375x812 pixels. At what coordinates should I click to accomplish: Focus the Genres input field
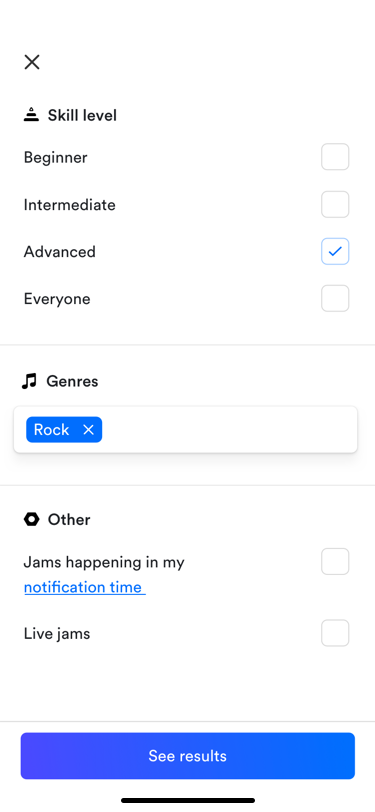185,429
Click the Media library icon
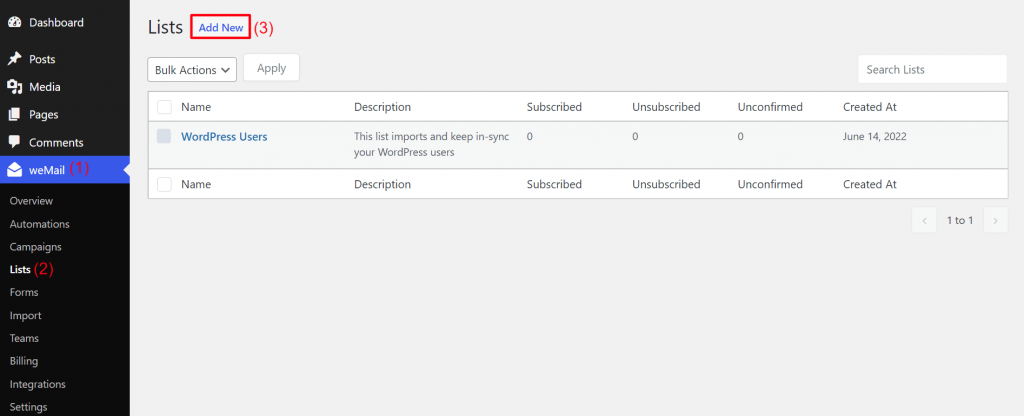 pyautogui.click(x=14, y=87)
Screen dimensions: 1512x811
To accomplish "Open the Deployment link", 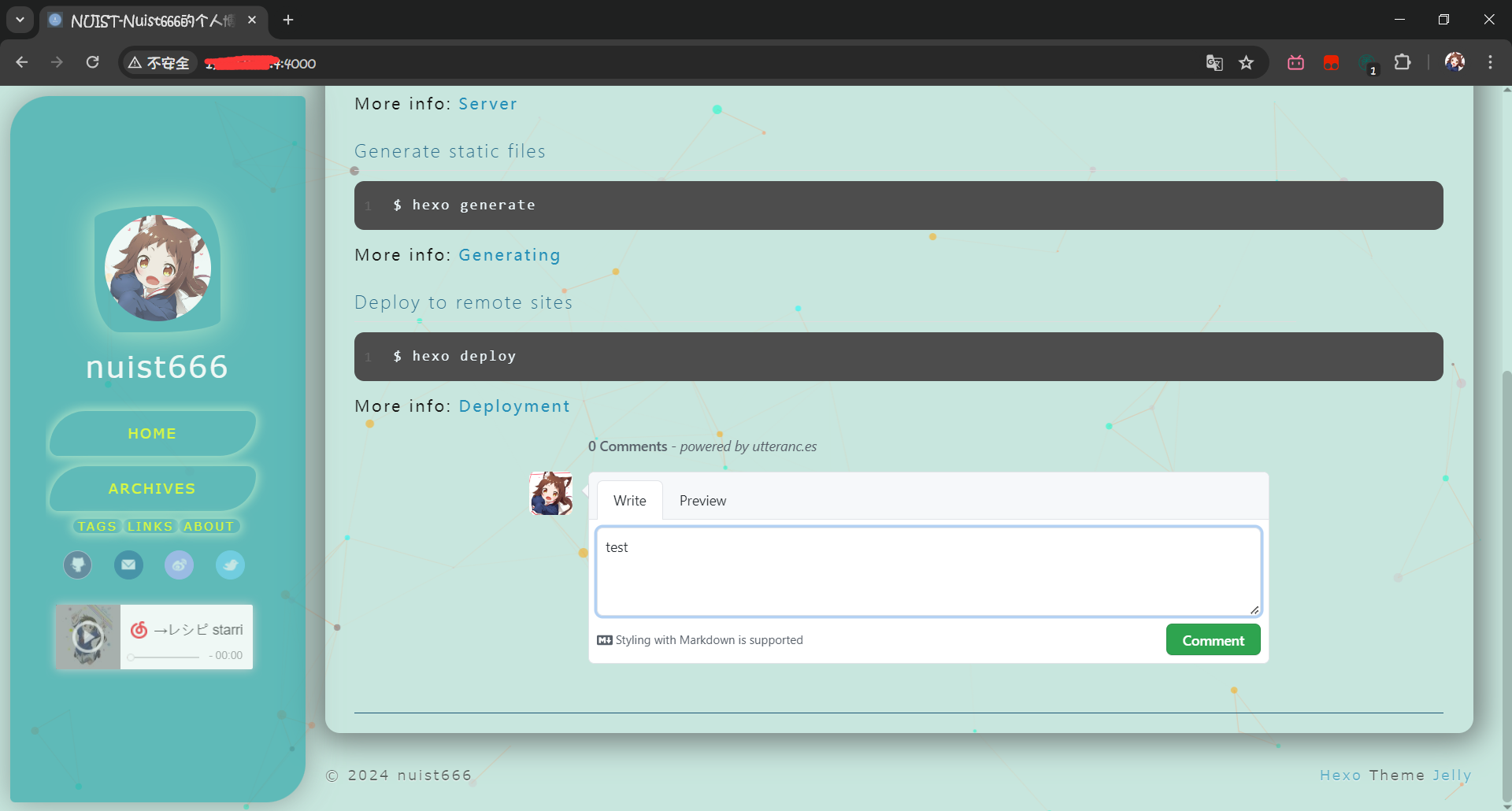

--- --- ---

■ EXERCISE INSTRUCTIONS:
Transcribe the text of every row above word for word, leaving out the pictures.

■ WORKED ANSWER:
375x812 pixels. At what coordinates should I click to accomplish: Focus the Genres input field
185,429
Click the Media library icon
 pyautogui.click(x=14, y=87)
Screen dimensions: 1512x811
To accomplish "Open the Deployment link", 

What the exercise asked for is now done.